Retype every line of the records exactly.

Stored items >>

__________

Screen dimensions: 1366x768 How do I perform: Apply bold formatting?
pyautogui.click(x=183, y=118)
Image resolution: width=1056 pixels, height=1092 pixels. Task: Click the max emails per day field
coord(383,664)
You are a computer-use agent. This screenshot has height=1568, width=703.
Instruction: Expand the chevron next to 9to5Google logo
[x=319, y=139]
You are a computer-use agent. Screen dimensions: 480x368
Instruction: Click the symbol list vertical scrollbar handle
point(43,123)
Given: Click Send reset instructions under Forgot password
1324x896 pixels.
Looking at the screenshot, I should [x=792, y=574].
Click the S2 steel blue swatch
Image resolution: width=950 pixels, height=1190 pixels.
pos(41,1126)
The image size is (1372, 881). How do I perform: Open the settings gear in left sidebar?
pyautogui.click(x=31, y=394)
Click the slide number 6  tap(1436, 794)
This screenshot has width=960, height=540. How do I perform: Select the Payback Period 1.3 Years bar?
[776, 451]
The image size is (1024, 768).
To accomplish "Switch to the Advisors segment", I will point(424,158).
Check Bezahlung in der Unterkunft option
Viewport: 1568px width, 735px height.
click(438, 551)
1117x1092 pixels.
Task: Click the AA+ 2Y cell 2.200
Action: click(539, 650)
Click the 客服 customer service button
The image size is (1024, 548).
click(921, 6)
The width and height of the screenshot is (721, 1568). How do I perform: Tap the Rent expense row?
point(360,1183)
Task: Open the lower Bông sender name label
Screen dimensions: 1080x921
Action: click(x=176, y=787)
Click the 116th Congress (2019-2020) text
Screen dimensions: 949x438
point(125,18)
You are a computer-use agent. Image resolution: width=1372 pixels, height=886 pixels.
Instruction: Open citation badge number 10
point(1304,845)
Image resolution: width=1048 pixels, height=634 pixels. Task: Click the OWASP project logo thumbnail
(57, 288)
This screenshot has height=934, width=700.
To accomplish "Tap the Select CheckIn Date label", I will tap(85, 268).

__________

Output below >>
Screen dimensions: 1366x768 How do I perform: Apply bold formatting?
pyautogui.click(x=183, y=118)
Image resolution: width=1056 pixels, height=1092 pixels. Task: Click the max emails per day field
coord(383,664)
You are a computer-use agent. This screenshot has height=1568, width=703.
Instruction: Expand the chevron next to 9to5Google logo
[x=319, y=139]
You are a computer-use agent. Screen dimensions: 480x368
Instruction: Click the symbol list vertical scrollbar handle
point(43,123)
Given: Click Send reset instructions under Forgot password
1324x896 pixels.
Looking at the screenshot, I should [x=792, y=574].
Click the S2 steel blue swatch
Image resolution: width=950 pixels, height=1190 pixels.
pos(41,1126)
The image size is (1372, 881). How do I perform: Open the settings gear in left sidebar?
pyautogui.click(x=31, y=394)
Click the slide number 6  tap(1436, 794)
This screenshot has width=960, height=540. How do I perform: Select the Payback Period 1.3 Years bar?
[776, 451]
The image size is (1024, 768).
To accomplish "Switch to the Advisors segment", I will point(424,158).
Check Bezahlung in der Unterkunft option
Viewport: 1568px width, 735px height.
click(438, 551)
1117x1092 pixels.
Task: Click the AA+ 2Y cell 2.200
Action: click(539, 650)
Click the 客服 customer service button
The image size is (1024, 548).
click(921, 6)
The width and height of the screenshot is (721, 1568). How do I perform: Tap the Rent expense row?
point(360,1183)
Task: Open the lower Bông sender name label
Screen dimensions: 1080x921
Action: click(x=176, y=787)
Click the 116th Congress (2019-2020) text
Screen dimensions: 949x438
point(125,18)
You are a computer-use agent. Image resolution: width=1372 pixels, height=886 pixels.
Instruction: Open citation badge number 10
point(1304,845)
Image resolution: width=1048 pixels, height=634 pixels. Task: Click the OWASP project logo thumbnail
(57, 288)
This screenshot has height=934, width=700.
To accomplish "Tap the Select CheckIn Date label", I will tap(85, 268).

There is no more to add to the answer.